Jakub Jozef Orlinski

© JIYANG CHEN

Remarqué au Festival d’Aix-en-Provence, en 2017, dans Erismena de Cavalli, le contre-ténor polonais incarne Unolfo dans Rodelinda à Lille, jusqu’au 14 octobre. Deux semaines plus tard, sortira son premier récital pour Erato, intitulé Anima Sacra.

C’est à l’été 2017 que Jakub Jozef Orlinski fait le buzz pour la première fois. À Aix-en-Provence, il participe à Carrefour de Lodéon. Ne sachant pas que cette émission radiophonique va être filmée, il arrive sur scène en bermuda et baskets. Plus que son interprétation – pourtant remarquable ! – de l’aria « Vedro con mio diletto » de Vivaldi, c’est sa tenue qui retient l’attention, et sans doute son physique aussi… Postée sur Facebook et YouTube, la vidéo devient virale et est visionnée par plusieurs millions d’internautes. Un coup de projecteur pour le contre-ténor polonais, qui voit alors sa carrière prendre un envol inattendu.

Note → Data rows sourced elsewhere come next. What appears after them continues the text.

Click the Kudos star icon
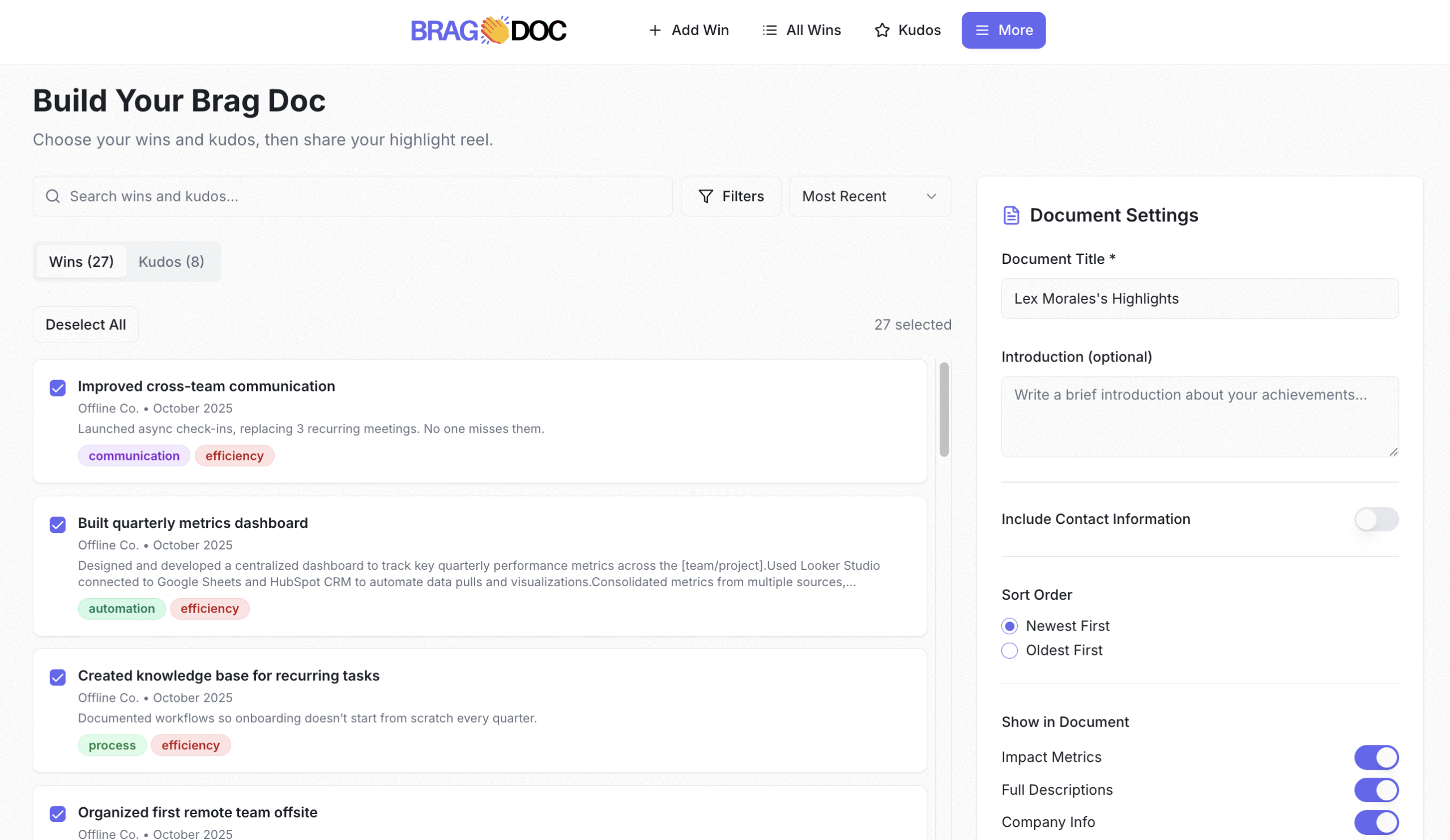This screenshot has width=1450, height=840. point(881,30)
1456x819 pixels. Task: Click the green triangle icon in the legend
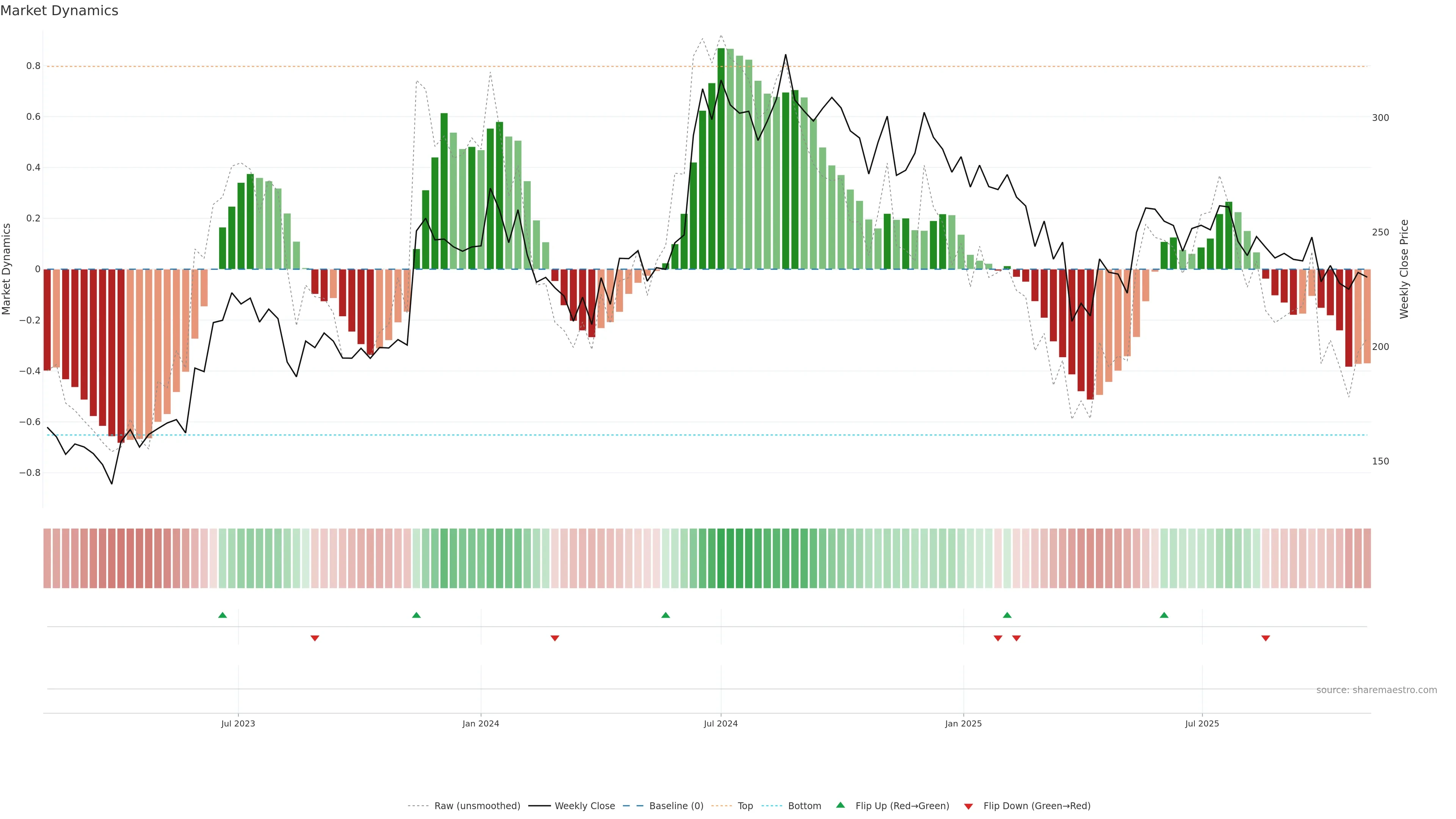click(x=841, y=805)
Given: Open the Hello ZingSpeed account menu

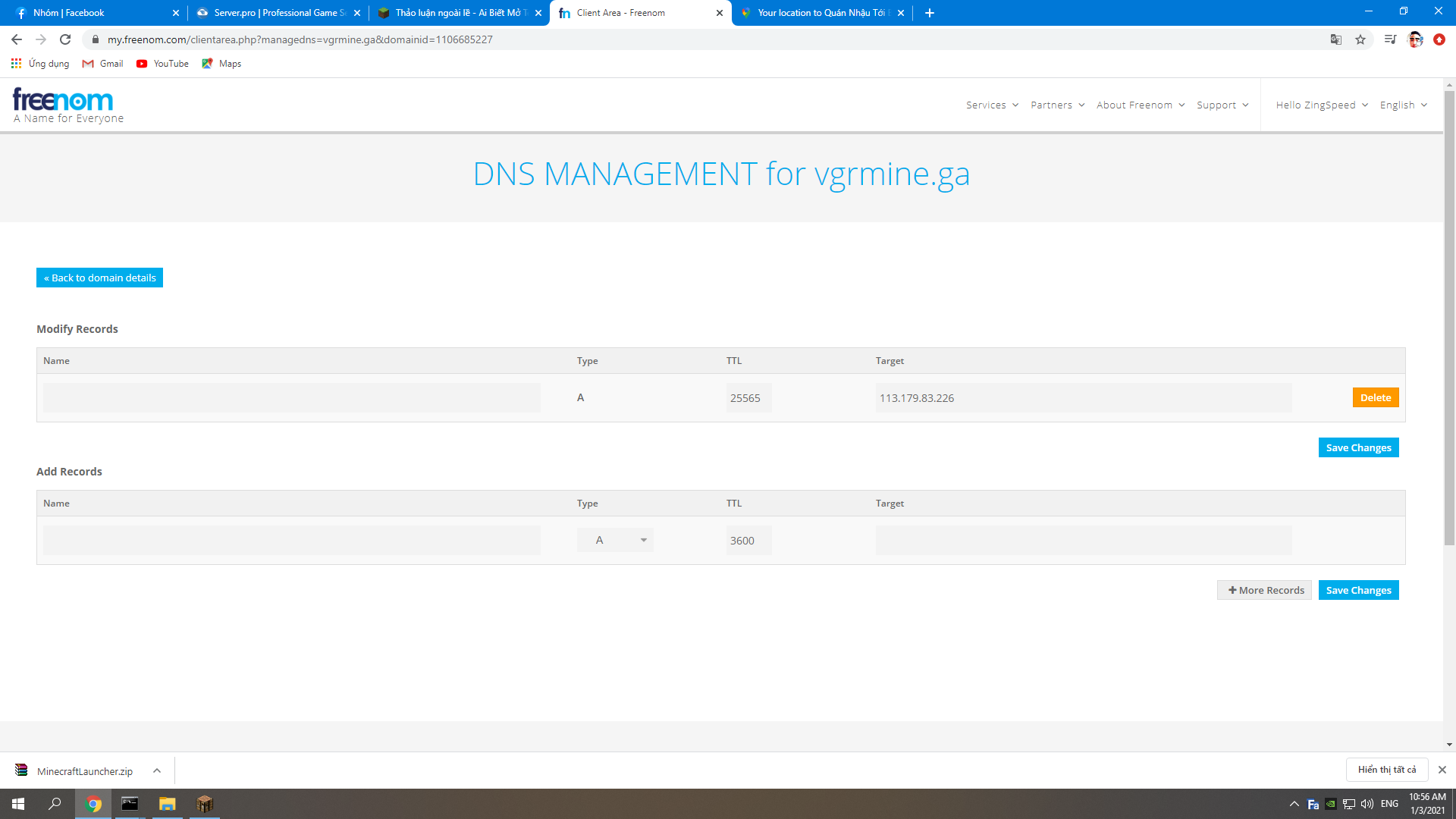Looking at the screenshot, I should point(1321,105).
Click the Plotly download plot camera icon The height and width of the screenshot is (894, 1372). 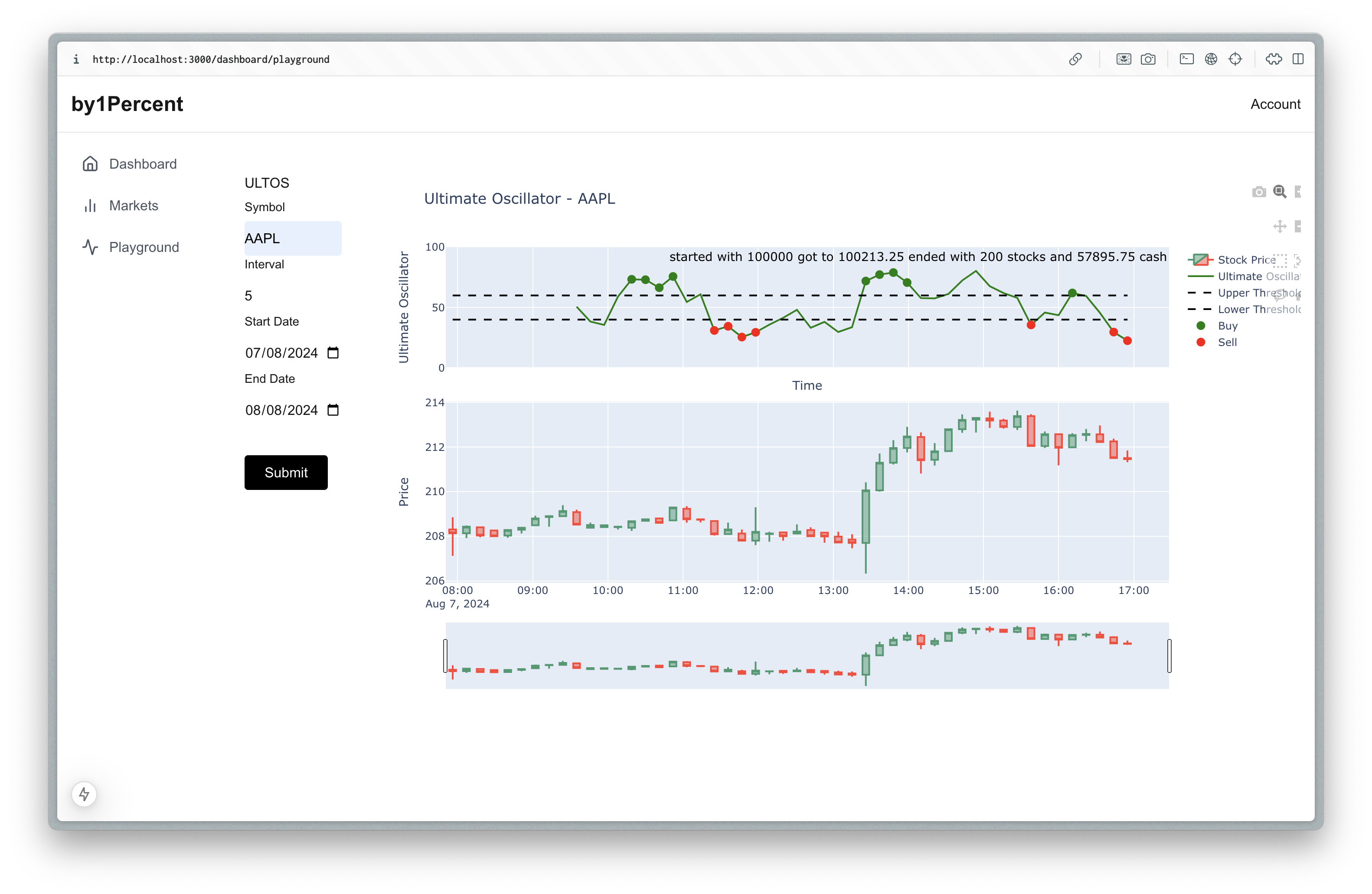(x=1258, y=192)
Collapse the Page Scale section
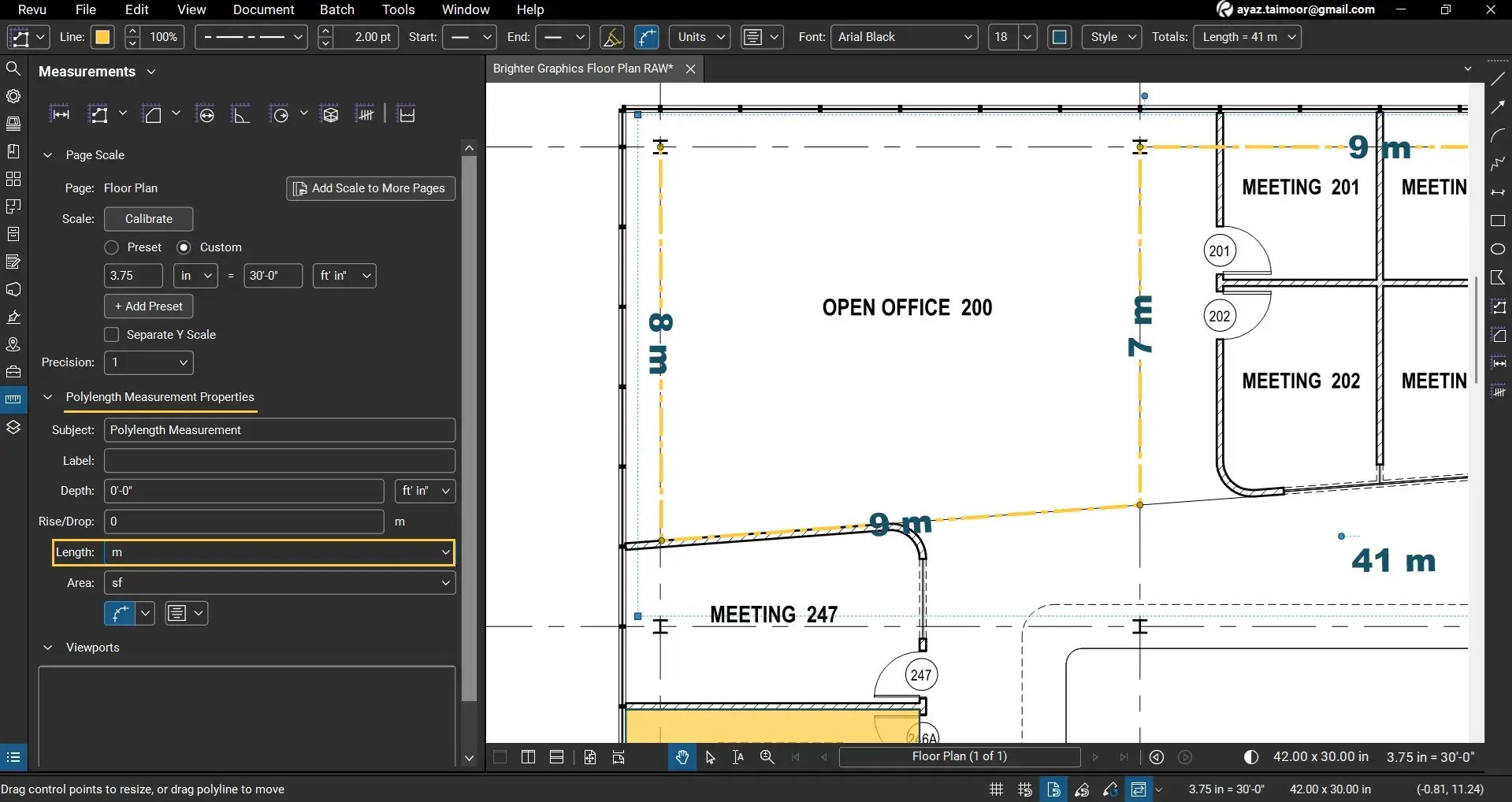 48,154
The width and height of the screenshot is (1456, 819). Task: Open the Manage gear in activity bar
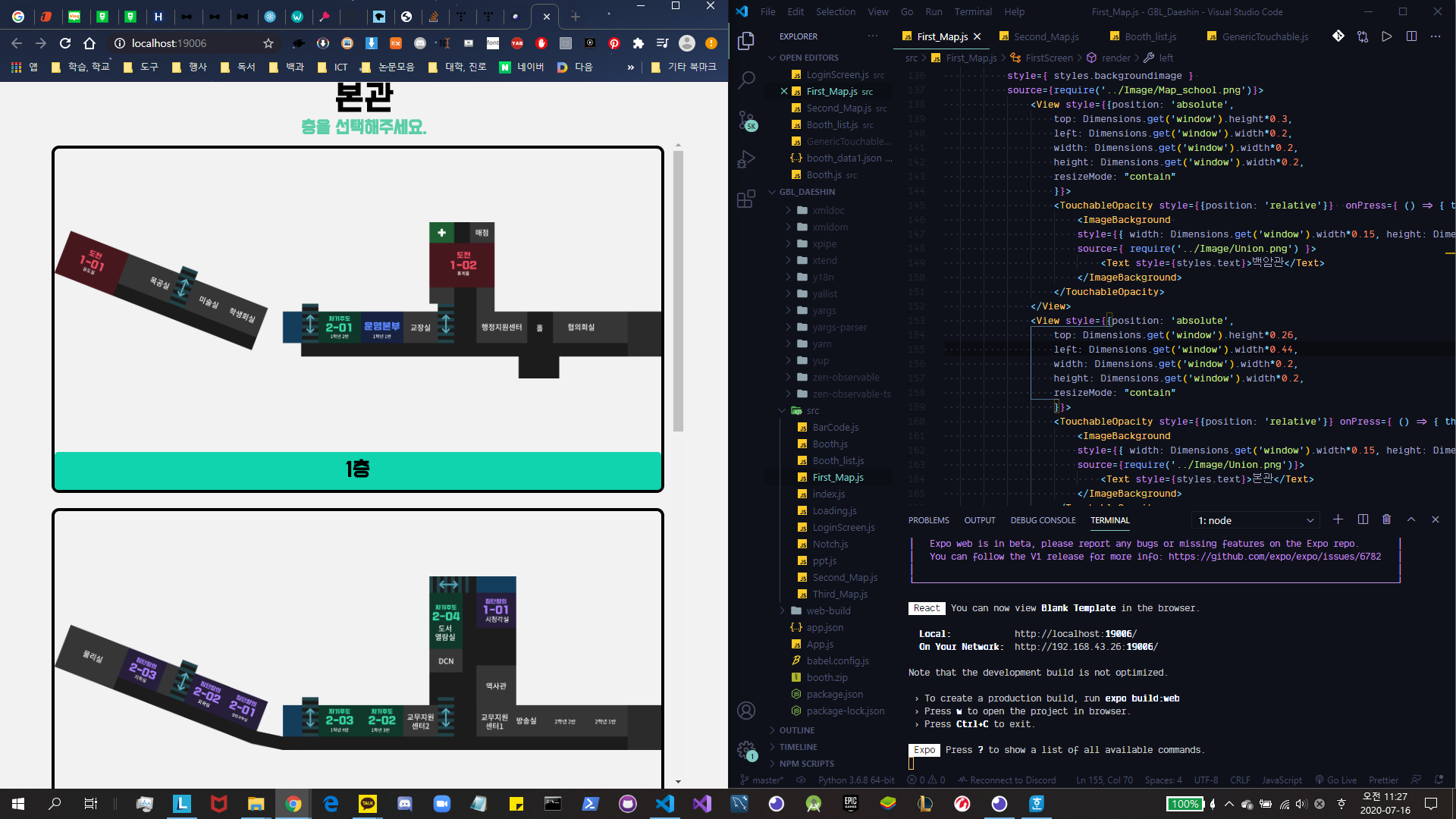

Aujourd’hui, c’est Erato/Warner Classics qui mise sur lui, en lui offrant un récital aux côtés de Maxim Emelyanychev et de l’orchestre Il Pomo d’Oro. L’album, intitulé Anima Sacra, rassemble onze titres de musique sacrée de Zelenka, Hasse, Schiassi ou Durante, dont huit inédits. Comme l’indique le jeune chanteur, « il n’y a rien de comparable à la sensation que vous ressentez, lorsque vous ramenez à la vie une œuvre qui n’a pas été jouée depuis le début du XVIIIe siècle ».

Cette exploration du répertoire n’est pas nouvelle pour l’artiste. Élevé dans une famille de créateurs (peintre, graphiste, architectes) mélomanes, Jakub Jozef Orlinski intègre, dès l’école primaire, le chœur Gregorianum, où il restera pendant onze ans, abordant toutes les facettes du répertoire de la Renaissance. « Cette expérience a eu un énorme impact sur moi en tant que jeune garçon, mais également sur ma carrière. » En effet, il en conservera un amour indéfectible pour la musique ancienne et baroque, et cite les deux chefs du chœur, Berenika Jozajtis et Leszek Kubiak, parmi les personnes les plus importantes de son parcours.

Toutefois, s’il participe assidûment et passionnément aux concerts donnés par cette formation amateur, il ne suit aucun enseignement musical en parallèle. Ce qui ne l’empêche pas, au lendemain de son baccalauréat, de commencer à envisager une carrière de soliste.